By Arinaitwe Rugyendo
There is something fishy about the security of person and property in Uganda today. What could be the reason for this?
A few weeks ago, I held a long and passionate phone discussion with a very good friend, the spokesman of the Uganda Peoples Defence Forces (UPDF), Maj. Paddy Ankunda.
Paddy is a young and very promising officer. He exudes an impressive record of civil-military work in Northern Uganda and the troubled coastal failed nation of Somalia.
Our discussion revolved around the welfare of the members of the UPDF and how it has a bearing on the security of the country. I said that as a civil-military expert, he had the patriotic duty of studying the dynamics within the socio-economic progress of the country and how those dynamics march the same progress within the UPDF.
I told him that if he discovered some imbalance that places the rank and file of the UPDF at the bottom of the food chain of the rest of the Ugandan society, then he should be worried of our security now and in the near future.
That week when we talked had been just a few days following an order by the Commander of the Land Forces, Gen. Katumba Wamala, to the effect that all senior officers of the UPDF must never be seen again traveling on 'motorcycle taxis', commonly known as 'Boadbodas.'
I told Paddy that my interpretation of this order was that no senior officer worth his decoration would enjoy a boda boda ride on his way to work. I said the problem therefore had something to do with welfare. I argued that poorly remunerated but highly trained soldiers living in the midst of a vastly prospering city and the country at large, many with minimal hopes of ever retiring into some form of economic stability that can secure their future, was a very dangerous precedent.
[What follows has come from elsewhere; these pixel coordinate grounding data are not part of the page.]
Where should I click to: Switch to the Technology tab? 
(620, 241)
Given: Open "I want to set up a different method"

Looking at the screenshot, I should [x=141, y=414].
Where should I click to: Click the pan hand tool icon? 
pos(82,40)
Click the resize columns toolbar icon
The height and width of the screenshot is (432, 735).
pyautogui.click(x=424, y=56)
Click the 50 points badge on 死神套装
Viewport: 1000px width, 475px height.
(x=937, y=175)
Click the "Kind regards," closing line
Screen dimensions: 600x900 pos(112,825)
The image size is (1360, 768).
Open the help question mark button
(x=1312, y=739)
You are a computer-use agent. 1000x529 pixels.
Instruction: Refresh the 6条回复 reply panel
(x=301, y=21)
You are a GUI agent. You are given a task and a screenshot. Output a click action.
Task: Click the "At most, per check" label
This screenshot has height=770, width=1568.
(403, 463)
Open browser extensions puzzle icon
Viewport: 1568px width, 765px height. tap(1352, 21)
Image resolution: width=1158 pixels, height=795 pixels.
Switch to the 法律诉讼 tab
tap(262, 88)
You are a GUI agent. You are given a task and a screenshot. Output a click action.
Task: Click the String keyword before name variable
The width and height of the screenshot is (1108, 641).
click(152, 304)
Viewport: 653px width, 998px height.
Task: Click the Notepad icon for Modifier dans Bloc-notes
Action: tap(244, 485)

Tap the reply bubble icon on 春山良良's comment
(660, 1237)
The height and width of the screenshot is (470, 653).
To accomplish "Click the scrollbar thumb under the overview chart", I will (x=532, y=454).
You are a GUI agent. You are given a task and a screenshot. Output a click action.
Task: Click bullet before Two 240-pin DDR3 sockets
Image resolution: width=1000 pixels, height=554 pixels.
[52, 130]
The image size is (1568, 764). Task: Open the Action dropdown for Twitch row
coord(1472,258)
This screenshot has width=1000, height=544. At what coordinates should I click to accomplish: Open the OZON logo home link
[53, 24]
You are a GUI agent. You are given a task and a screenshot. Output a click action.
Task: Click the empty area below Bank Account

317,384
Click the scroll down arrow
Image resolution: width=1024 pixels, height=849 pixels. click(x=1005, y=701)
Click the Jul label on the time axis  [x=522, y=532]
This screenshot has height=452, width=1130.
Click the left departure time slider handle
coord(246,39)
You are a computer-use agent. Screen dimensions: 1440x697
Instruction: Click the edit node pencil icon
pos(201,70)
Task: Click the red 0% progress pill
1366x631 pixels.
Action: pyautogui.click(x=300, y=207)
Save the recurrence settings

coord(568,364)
I revealed to him that in the last 10 years alone, I have chanced on many retired soldiers, some of them deserters, leading miserable lives in the city. Reason? The army system does not have some formal arrangement in which its retiring soldiers can have a meaningful life outside the military.
Their retirement packages are usually miserable. They don't buy them a house and guarantee school fees for their children, yet they are expected to march the progress of a society whose stability they have struggled so much to build.
As a result, many of them are idling in the city, living a very hard life. But unknown to their superiors is the fact that with their sophisticated training, they are potentially dangerous, ready to carry out any activity that can guarantee a few coins in their pockets.
They probably have come to realize that the wider society has progressed possibly on account of their patriotic activities on the frontline and yet this very society cannot adequately look after them. Even their comrades who are still serving share the same view.
Many of them are as well-read as their peers in civilian life, but their pay and reward for work done is comparably miserable.
So when gunmen numbering about 15, armed with pistols and very sophisticated assault rifles, attacked and torched the premises of the Red Pepper last Saturday, destroying newsprint, the factory building and the powerhouse, there was reason to believe these were not ordinary arsonists. The military precision with which they carried out this attack and which the Minister of Information and National Guidance, Kirunda Kivejinja, described as a 'Sandhurst-rehearsed military coup,' had the hallmark of soldiers' involvement, hired or ordered to either kill or be killed for as long as they perfected their economic sabotage on The Red Pepper's production line for a penny.
And for soldiers to be freely at will to carry out such acts means that in their sub conscience, the feeling that life in the civilian world would be better off, will continue to inform and provide clues to why people are losing their lives and property to gun-wielding men.
With profound anger, I brought these arguments before Paddy and put it him that some elements in his forces are suspects. He said I needed to 'go very slow on some of these things' because we are all stakeholders. What ever that meant, it's now a week since the incident Red Pepper but the military has not rushed to a scene, where an armed aggression was staged, to pick the glaring camera recording evidence.
Today, it's fashionable for people to employ the services of members of the armed forces and the security apparatus to settle personal scores, land disputes and failed relationships.
I have been told of how a young man was recently tortured in a facility for days just because he was competing with someone in the security services over a girl.
It took the intervention of a patriotic citizen who brought the matter to the attention of the Chief of Defence Forces before the boy's life could be spared.
Those who have business scores to settle seem to use similar means of intimidation. The more than 30 fires that have gutted schools since this year began have a motive of an economic nature.
But as the Red Pepper video clue shows, people who want to eliminate their business rivals or cause economic havoc to their businesses have easily found a willing service provider in the idle members of our armed forces.
I have been told by friends in the police force that a person's life in Uganda today can cost just about 100,000/=
As long as the gap between civilians and the armed forces continues to widen in terms of welfare, and for as long as that welfare in the civilian divide does not reflect significant progress in the welfare of the armed forces, armed members of our society will remain serving as the definition between who owns what, where and when.
Until the attack on Red Pepper, we did not know there would be a silver lining to every dark cloud that has hovered over the mysterious fires that have left innocent school children dead and millions worth of property destroyed. That silver lining came when the worthless Red Pepper attackers did not know our living God was recording their crime on our cameras.
For the many innocent lives lost and property destroyed, we hope our spirit will prevail and theirs (attackers) and that of their sponsors suffers a very painful punishment.